When the exterior of the grandstand structure was originally built, it was clad with transite siding that contained a lot of asbestos and much of it still remained prior to demolition.

"We used several manlifts because of the great heights and the tread and risers framing created great difficulty with access," said Sizemore. "The structure was designed for viewing and it was difficult to get access to a lot of those areas. It was very tough work."

The grandstand was demolished from one end to the other, followed by sorting.

"Once it was down to a low level, after removal by the UHD excavators, it was manageable to reach the remainder of the structure with the other excavators," said Sizemore.
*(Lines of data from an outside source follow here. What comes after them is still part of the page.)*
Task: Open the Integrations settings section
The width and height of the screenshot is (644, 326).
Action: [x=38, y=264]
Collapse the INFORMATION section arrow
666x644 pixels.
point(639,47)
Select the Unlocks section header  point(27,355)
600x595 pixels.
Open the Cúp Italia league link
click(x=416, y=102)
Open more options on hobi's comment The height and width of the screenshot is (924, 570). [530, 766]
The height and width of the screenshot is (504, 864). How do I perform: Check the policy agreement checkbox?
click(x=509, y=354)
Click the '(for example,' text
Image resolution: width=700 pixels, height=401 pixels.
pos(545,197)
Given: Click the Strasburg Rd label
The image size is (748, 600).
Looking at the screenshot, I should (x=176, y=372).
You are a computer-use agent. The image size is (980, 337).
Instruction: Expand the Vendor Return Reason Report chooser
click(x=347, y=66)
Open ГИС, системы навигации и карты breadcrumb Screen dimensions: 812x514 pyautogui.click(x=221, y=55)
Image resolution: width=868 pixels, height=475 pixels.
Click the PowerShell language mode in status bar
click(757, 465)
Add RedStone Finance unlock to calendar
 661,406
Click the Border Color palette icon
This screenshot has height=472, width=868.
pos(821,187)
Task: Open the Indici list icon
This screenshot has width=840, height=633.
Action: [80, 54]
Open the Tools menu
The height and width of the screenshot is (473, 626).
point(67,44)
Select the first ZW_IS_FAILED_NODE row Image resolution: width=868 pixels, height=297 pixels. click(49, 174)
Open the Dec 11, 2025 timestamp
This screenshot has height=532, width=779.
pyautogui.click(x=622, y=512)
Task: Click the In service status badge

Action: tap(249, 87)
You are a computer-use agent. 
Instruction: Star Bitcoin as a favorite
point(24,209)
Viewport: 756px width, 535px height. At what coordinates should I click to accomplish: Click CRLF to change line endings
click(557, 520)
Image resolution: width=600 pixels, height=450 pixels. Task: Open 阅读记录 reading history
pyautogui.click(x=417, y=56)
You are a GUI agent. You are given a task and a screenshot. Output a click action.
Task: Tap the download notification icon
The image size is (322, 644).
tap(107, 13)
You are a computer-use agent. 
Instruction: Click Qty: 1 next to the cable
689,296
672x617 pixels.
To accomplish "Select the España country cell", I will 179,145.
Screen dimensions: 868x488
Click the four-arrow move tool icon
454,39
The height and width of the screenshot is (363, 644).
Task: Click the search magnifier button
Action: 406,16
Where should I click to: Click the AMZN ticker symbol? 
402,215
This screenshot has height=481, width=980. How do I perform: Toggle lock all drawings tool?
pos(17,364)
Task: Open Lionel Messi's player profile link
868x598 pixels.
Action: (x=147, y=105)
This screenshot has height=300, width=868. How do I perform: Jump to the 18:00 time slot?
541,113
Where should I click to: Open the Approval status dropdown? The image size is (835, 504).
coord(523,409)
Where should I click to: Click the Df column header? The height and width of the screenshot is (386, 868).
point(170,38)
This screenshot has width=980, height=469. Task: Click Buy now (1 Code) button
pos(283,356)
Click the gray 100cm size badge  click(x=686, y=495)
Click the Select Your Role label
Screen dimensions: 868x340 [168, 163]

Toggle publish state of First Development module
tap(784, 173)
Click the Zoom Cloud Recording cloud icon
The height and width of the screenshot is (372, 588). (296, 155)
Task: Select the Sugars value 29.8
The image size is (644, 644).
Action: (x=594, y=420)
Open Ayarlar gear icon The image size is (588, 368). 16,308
For this operation, Genie 120-ft. and 135-ft./70-ft. manlifts were used.

O'Rourke personnel removed the seats to minimize and debris cross-contamination. The historical sandstone horse heads carvings from the exterior fence posts were delicate fragile antiques that were salvaged and crated for reuse in the future project.

The grandstand demolition required five months and was complicated due to the water and sewer mains for the stables, which were beneath the grandstand.

"We had to demolish it carefully so that the services were not interrupted," said Sizemore, who noted that maps of the underground services helped.

The two other buildings were abutted against the paddock and the winners circle. The paddock was retained, which also complicated the demolition.

Additional equipment employed included two ultra-high reach demolition excavators; a Komatsu PC1250 excavator with a 140-ft. boom; and a Cat 385 excavator with a 75-ft. boom. Five additional excavators — a Cat 390, two Cat 365s, a Cat 349 and a Cat 336 — were used. Also put to work were a Cat 973 track loader; Bobcat S650 skid steers; and a six-person laborer crew cab.

O'Rourke, which self-performed the complete operation, had 30 people on-site. The demolition activities essentially brought the structures down, which then had crews sort the materials.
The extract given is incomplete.